About 550,000 people are now likely to face catastrophic food insecurity, with the entire population in crisis, the UN Food and Agriculture Organization (FAO) said.
“There are unprecedented levels of acute food insecurity, hunger and near-famine-like conditions in Gaza,” FAO Deputy Director-General Beth Bechdol said in an interview published by the Rome-based agency.
“We see more and more people every day who are actually on the brink of famine,” she said.
All 2.2 million people in Gaza are in the top three hunger categories, from level three, which is considered an emergency, to level five, or catastrophe, she said.
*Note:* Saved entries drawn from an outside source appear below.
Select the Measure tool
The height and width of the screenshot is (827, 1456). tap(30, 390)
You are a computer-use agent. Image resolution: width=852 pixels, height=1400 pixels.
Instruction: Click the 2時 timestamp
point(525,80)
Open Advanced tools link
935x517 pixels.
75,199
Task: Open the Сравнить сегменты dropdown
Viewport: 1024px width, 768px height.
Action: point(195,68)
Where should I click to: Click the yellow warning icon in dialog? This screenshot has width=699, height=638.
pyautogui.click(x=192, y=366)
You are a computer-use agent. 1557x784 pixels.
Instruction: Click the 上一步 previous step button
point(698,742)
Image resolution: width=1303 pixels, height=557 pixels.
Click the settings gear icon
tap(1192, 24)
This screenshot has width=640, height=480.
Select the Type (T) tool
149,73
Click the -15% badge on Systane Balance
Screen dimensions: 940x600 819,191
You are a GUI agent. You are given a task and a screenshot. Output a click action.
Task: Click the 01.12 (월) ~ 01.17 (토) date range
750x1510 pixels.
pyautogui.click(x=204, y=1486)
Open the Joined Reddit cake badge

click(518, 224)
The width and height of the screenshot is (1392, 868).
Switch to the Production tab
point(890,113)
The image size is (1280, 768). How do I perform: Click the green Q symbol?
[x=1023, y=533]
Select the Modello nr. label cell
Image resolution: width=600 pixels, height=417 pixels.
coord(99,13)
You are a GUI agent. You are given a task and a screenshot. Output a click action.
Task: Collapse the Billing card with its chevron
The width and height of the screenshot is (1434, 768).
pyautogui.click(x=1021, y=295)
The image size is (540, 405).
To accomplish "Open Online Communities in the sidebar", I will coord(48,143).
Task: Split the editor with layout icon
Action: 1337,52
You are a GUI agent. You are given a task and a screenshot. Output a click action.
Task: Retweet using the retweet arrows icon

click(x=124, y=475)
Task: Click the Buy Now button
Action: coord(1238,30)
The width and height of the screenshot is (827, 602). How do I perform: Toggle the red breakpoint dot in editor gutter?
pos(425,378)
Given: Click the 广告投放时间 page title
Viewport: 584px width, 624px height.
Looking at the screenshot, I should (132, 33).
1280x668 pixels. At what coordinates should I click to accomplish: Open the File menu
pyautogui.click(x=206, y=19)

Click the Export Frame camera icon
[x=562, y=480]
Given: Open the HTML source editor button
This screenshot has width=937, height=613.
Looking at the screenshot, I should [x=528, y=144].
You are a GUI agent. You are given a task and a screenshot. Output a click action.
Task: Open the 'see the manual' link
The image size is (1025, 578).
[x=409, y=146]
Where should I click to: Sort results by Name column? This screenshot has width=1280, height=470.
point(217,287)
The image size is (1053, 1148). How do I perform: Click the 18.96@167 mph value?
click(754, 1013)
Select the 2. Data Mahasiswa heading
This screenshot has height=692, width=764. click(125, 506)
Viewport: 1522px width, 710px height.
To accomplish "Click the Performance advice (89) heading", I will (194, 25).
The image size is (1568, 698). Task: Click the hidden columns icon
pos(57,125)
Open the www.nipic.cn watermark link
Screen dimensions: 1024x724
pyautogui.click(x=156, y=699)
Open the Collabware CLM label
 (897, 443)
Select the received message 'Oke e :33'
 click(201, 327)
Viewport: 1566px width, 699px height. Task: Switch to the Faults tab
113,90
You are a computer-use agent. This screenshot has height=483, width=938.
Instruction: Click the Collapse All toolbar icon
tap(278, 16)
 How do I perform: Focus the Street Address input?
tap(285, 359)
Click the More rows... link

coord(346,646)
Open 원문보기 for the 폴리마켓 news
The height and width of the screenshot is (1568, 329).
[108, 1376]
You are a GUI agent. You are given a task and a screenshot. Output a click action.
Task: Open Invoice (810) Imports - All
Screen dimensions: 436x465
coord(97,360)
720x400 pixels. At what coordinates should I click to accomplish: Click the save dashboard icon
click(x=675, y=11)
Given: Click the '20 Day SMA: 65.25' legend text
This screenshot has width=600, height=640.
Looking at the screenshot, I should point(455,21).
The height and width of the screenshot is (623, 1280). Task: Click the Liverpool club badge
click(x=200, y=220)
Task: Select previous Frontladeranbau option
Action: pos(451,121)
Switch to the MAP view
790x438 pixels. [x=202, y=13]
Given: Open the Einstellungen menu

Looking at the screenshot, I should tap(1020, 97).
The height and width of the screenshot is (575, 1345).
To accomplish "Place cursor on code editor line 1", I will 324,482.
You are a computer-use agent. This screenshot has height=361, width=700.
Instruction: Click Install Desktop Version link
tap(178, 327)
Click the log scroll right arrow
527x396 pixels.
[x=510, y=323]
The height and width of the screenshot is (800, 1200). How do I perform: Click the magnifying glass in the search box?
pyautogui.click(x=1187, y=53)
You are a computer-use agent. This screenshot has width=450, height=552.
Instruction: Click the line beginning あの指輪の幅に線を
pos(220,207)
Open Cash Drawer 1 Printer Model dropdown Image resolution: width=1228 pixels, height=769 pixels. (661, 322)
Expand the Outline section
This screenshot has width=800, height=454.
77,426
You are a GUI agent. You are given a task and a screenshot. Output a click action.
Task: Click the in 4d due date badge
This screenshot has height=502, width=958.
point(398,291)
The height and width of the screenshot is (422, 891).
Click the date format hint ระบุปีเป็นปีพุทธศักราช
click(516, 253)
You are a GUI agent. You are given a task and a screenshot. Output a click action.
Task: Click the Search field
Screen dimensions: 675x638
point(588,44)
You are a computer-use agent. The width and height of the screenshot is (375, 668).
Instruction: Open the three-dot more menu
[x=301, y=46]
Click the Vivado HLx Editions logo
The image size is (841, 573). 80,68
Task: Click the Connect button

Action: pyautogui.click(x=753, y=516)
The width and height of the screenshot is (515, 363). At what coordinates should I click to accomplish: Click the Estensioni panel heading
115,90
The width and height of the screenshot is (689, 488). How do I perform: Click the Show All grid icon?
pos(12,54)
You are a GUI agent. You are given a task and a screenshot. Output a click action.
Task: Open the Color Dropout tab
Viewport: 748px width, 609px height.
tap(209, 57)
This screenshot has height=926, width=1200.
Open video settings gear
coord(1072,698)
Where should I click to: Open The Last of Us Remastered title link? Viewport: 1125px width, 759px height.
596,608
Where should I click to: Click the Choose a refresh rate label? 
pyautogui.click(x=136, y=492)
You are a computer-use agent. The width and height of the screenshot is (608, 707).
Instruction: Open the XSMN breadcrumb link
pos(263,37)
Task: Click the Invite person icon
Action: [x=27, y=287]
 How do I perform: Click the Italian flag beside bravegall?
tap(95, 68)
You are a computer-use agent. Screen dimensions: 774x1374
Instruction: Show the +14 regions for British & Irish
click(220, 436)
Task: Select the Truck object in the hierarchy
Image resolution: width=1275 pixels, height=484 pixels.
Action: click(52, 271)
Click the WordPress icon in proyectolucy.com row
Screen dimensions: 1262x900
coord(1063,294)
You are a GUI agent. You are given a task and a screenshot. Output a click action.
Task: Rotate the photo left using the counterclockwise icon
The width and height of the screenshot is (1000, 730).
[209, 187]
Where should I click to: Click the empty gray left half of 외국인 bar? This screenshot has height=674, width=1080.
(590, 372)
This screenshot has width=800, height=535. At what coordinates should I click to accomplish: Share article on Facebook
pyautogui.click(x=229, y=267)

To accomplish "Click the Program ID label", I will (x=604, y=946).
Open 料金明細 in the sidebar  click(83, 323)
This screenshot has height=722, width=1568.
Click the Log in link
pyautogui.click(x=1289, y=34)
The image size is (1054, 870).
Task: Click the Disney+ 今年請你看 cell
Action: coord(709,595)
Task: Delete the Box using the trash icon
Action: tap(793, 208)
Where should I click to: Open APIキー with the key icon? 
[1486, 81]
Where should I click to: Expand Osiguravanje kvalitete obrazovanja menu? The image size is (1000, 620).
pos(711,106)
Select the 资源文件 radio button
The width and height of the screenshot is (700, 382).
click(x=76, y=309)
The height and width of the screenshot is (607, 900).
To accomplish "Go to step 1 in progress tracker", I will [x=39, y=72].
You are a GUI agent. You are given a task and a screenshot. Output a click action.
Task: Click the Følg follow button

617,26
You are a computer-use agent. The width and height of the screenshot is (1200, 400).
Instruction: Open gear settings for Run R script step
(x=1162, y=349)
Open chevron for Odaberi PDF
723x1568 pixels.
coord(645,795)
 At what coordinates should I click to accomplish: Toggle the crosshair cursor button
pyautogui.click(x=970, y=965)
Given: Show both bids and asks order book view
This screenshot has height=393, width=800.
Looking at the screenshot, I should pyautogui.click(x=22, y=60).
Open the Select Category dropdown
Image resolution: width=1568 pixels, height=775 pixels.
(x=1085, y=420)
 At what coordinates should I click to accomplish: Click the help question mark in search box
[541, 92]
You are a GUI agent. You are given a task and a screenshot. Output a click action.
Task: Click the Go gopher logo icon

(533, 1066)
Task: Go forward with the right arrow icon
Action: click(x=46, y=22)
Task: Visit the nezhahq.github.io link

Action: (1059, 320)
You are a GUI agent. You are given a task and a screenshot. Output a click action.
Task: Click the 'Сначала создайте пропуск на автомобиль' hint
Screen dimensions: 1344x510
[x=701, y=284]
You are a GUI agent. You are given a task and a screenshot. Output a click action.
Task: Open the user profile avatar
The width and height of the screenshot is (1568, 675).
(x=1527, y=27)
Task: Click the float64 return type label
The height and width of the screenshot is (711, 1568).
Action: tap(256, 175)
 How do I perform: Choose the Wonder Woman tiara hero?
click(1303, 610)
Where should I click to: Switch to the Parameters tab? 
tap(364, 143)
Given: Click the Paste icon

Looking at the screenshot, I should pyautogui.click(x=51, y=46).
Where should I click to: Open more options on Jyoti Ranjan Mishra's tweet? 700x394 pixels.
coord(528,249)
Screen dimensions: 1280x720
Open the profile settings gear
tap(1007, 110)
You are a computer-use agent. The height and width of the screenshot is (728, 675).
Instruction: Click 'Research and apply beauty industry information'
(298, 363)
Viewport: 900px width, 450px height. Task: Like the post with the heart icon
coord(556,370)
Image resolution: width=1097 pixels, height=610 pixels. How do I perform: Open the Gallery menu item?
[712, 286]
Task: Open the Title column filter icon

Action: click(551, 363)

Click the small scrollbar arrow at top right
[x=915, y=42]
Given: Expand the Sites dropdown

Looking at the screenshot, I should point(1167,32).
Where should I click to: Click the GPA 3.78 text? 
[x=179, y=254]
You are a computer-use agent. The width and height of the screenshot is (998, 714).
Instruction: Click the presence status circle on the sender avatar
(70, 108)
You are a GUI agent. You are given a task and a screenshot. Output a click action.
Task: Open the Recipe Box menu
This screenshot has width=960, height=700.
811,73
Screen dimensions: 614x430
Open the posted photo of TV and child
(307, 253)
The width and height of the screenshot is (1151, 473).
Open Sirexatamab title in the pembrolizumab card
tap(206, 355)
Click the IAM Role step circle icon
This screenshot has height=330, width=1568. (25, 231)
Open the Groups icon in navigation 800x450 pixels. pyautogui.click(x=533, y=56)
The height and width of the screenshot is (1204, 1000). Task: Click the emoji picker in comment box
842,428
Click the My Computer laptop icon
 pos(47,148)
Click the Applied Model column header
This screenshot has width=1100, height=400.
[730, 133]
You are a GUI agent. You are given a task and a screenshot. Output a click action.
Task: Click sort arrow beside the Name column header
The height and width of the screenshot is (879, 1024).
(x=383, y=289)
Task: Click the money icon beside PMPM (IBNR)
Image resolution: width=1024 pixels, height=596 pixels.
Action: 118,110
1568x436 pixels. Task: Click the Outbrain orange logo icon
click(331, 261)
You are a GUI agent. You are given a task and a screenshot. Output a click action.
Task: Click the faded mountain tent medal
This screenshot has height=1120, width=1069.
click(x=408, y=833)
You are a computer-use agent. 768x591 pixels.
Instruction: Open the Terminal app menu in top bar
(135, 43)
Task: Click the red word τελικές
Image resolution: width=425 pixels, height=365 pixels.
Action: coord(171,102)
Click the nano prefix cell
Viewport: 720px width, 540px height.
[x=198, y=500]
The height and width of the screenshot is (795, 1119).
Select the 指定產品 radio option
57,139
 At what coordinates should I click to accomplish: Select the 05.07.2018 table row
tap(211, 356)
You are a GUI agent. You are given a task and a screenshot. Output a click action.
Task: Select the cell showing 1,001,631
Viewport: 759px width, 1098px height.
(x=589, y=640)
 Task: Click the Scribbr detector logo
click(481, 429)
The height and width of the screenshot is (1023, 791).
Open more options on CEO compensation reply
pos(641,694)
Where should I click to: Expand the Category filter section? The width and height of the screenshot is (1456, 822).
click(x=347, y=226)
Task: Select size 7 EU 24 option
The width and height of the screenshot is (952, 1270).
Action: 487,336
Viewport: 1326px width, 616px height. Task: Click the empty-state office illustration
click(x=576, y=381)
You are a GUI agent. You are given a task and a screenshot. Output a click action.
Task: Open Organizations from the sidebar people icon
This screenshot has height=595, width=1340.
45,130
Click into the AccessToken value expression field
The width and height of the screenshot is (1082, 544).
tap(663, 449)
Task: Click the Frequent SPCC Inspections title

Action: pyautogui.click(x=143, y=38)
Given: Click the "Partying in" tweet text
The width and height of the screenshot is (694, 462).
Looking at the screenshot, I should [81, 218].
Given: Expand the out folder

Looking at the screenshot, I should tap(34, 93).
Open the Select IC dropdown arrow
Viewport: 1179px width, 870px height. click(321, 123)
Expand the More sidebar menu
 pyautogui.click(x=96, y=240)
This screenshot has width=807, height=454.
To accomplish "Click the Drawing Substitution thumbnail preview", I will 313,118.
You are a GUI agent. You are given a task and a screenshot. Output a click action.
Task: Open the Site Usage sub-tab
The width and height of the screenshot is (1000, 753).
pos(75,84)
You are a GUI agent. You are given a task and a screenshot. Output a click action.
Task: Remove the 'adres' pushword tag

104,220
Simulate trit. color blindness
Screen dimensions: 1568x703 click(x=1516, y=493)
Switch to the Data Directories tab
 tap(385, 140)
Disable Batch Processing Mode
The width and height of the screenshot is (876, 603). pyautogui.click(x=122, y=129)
The Integrated Food Security Phase Classification (IPC) rates hunger levels from one to five.
“At this stage, probably about 25 percent of that 2.2 million falls into that highest IPC five category,” Bechdol said.
The bloodiest Gaza war ever erupted after Hamas launched an unprecedented attack on southern Israel on October 7, resulting in the deaths of about 1,160 people, mostly civilians, according to an AFP count based on official Israeli figures.
Hamas also seized about 250 hostages, according to an AFP count based on official Israeli figures. Israel says there are still about 130 people in Gaza, although 29 are thought dead.
Israel has responded with a brutal bombardment and ground offensive in Gaza, killing at least 28,340 people, mostly women and children, according to the Hamas-led Health Ministry.
Rafah, on Gaza's southern border with Egypt, has become a last refuge for fleeing civilians.
Many are sleeping outside in tents and makeshift shelters, amid growing concerns over the lack of food, water and sanitation during an Israeli siege.
Before the conflict, the people of Gaza had “a self-sufficient fruit and vegetable production sector, populated with greenhouses, while there was also a robust small-scale livestock farming sector in their backyard,” Bechdol said.
“From our damage assessments, we recognized that most of these animal inventories, but also the infrastructure necessary for that type of specialty crop production, has been virtually destroyed,” she said.